To evaluate the performance, we introduced a receiver operating characteristic (ROC) curve plot, which has been used widely for performance evaluation [17, 18]. Hits from all queries were pooled and ranked by their E-values. Then TP and FP hits until various E-value thresholds were counted and shown, with weighting of the TP and FP counts by 1/(number of all TPs in the dataset) for each query.

We also calculated the ROC5 score for hits with E-values less than 1.0, which indicates the search performance of individual queries using the following equation:
$$ ROC5=\frac{1}{5 T}{\sum}_{i=1}^5{t}_i. $$

Therein, T signifies the total TP count; t i denotes the TP count until the i-th FP appears [19].

Results and Discussion

We first investigated how many narrow-width blocks, which are potentially causing the problem of sensitivity reduction, are generated during PSI-BLAST searches. We therefore measured the distribution of block widths used for individual query positions by PSI-BLAST at the second to eighth iterations for three independent benchmark sets (Fig. 2). About 35%, 35%, and 25% of the blocks had widths of less than 5 amino acids (aa) at the eighth iteration of SCOP20_training, SCOP20_validation, and CATH20-SCOP datasets, respectively. This fact demonstrates that PSI-BLAST produces the narrow-width blocks constantly.
Fig. 2

Distributions of block widths used for PSSW calculation with varying numbers of iterations. Results of searches against SCOP20_training, SCOP20_validation, and CATH20-SCOP are presented, respectively, in (a) (b) and (c). Searches that converged before the eighth iteration were not used. Numbers of sequences (and blocks) used in (a) (b) and (c) are, respectively, 2502 (468286), 2473 (459375), and 1009 (135176). Numbers of searches that had not converged before each iteration are provided in Additional file 4: Table S1

Using the SCOP20_training dataset, we analyzed the PSI-BLASTexB performance with varying MBW values (5, 13, 25, and 41) at the fifth iteration. PSI-BLAST corresponds to PSI-BLASTexB with the MBW of one. As Fig. 3a shows, the performance of PSI-BLASTexB is much higher than that of PSI-BLAST across all MBW values. The performances are almost identical when MBW values are 13, 25, and 41, and are slightly low when MBW is 5, which suggests that 5 aa long blocks are insufficient to calculate the correct PSSW. The weighted TP count was highest when MBW was 25 at the false discovery rate (FDR) of 10%. Therefore, we use the value as the default in the following experiments.
Fig. 3

ROC curves of PSI-BLAST and PSI-BLASTexB. a ROC curves of PSI-BLAST (MBW = 1) and PSI-BLASTexB (MBW = 5, 13, 25, or 41) at the fifth iteration against SCOP20_training. b ROC curves among searches with different numbers of iterations against SCOP20_validation. Narrow, normal, and thick lines respectively show the second, third, and fifth iterations. c ROC curves of PSI-BLAST and PSI-BLASTexB at the fifth iteration against CATH20-SCOP. Black lines represent FDR of 10%

The performance improvement was also clear for SCOP20_validation and CATH20-SCOP (Figs. 3b and c). However, the performance improvement for CATH20-SCOP was slight compared with those of SCOP20_training and SCOP20_validation. That result is consistent with the result of the distributions of block widths. The fractions of narrow-width blocks in CATH20-SCOP are smaller than those of SCOP20_training and SCOP20_validation (Fig. 2), which is expected because our new method would be of no use if few narrow-width blocks existed.
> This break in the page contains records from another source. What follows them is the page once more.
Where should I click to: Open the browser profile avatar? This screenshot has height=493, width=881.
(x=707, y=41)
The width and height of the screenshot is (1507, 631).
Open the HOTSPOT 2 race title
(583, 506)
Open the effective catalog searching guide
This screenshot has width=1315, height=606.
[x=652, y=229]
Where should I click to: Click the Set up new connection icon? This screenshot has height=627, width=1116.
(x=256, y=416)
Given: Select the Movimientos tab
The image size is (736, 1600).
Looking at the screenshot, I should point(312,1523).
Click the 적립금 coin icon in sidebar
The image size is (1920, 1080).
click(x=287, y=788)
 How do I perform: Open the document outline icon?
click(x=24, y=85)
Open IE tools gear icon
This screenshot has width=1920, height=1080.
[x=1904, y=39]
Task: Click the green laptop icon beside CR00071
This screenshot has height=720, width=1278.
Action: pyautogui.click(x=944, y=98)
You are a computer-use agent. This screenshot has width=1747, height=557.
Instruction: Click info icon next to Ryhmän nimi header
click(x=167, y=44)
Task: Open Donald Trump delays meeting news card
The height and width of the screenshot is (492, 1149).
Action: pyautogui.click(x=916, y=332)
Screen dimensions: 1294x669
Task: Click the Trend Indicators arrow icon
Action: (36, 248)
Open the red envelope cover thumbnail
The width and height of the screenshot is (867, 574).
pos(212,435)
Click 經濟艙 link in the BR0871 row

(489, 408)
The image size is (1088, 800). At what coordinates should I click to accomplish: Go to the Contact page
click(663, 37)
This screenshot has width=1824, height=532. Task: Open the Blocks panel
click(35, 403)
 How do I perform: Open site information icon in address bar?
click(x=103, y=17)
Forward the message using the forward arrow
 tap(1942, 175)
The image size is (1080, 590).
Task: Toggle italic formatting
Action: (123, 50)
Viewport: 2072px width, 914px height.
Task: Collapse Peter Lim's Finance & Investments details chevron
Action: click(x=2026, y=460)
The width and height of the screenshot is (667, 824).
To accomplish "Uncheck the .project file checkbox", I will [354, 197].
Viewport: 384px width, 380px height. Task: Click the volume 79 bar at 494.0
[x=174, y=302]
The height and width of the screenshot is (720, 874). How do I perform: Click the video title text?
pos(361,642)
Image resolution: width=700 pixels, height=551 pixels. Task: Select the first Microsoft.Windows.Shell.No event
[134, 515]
To observe the relation between performance improvement and the block extension for each query, the incremental ROC5 scores (ROC5 score by PSI-BLASTexB - ROC5 score by PSI-BLAST) are shown against the ratio of positions with one aa long blocks at the second iteration for each query (Fig. 4). When the ratio is larger than 0.1, in other words, when more than 10% of PSSM positions are derived from one aa long blocks, 92, 90, and 81 PSI-BLASTexB searches among 189, 195, and 196 achieve higher performance than PSI-BLAST searches. Only for 10, 11, and 9 cases are PSI-BLASTexB searches worse, respectively, than PSI-BLAST searches against SCOP20_training, SCOP20_validation, and CATH20-SCOP. In contrast, improvement of queries with the ratio less than 0.1 appears to be more random, although PSI-BLASTexB searches are also effective for many queries with the ratio less than 0.1. These results show how widening the widths of narrow blocks improves the search performance.
Fig. 4

Relations between the ROC5 score improvement and the fraction of narrow blocks. The X-axis shows (number of one aa long blocks during PSSM construction)/(length of the query). The Y-axis shows the ROC5 score of PSI-BLASTexB replaced by that of PSI-BLAST. Each dot represents the result of a single query. The results of queries which have only one TP hit (self-hit) were ignored. Results of SCOP20_training (2752 queries), SCOP20_validation (2752 queries), and CATH20-SCOP (858 queries) at the second iteration are presented respectively in A, B, and C

PSI-BLAST supports a search using an MSA as an input with “-in_msa” option. We constructed MSAs from the outputs of PSI-BLAST and PSI-BLASTexB to use them as queries for the next search (see Methods for details). As Fig. 5 shows, the performance of PSI-BLAST with “-in_msa” option is distinguishably lower than that of normal PSI-BLAST search with the corresponding number of iterations. From our understanding, when “-in_msa” is used, PSI-BLAST divides a sequence in an MSA into multiple pieces if large gaps exist within (10 aa in case of ver. 2.5.0). Therefore, more narrow-width blocks are generated with the “-in_msa” option. Block extension by PSI-BLASTexB effectively suppresses performance degradation using MSAs as queries (Fig. 5). Therefore, PSI-BLASTexB can facilitate the use of MSAs prepared in advance as queries, e.g. Pfam seed alignments [10], HMM-HMM alignments by HHblits [20], and progressive alignments by MAFFT [21] for distant homology detection.
Fig. 5

ROC curves with “-in_msa” option of PSI-BLAST and PSI-BLASTexB against SCOP20_validation. Thick and narrow lines respectively show ROC curves at the fifth and third iterations. The black straight line shows FDR of 10%

We presume that troubles of at least two types can be sources of narrow-width blocks in an MSA, although such blocks might also arise from other sources. One is an HOE [8] related problem. We present an example of this phenomenon in Fig. 6. When multiple conserved regions (often domains) exist in a query, narrow-width blocks are likely to be included in the resulting MSA attributable to overlaps between extended non-homologous residues flanking a conserved region and an adjacent conserved region. Mainly, this is a query-dependent problem. Some solutions have been proposed [7, 8]. The other is an issue of the sequence library. As shown in Fig. 1b, fragmented sequences in libraries can produce narrow-width blocks caused by their overlaps. Therefore, dividing queries such that each query has only one conserved region or removing fragmented sequences from the library should be workarounds to reduce the number of narrow-width blocks. However, the practical applications of these procedures might require further consideration (e.g., how to determine “conserved” and “fragmented”). Consequently, our simple adjustment of the sequence weight algorithm is a more practical way of handling narrow-width blocks in a MSA produced by PSI-BLAST.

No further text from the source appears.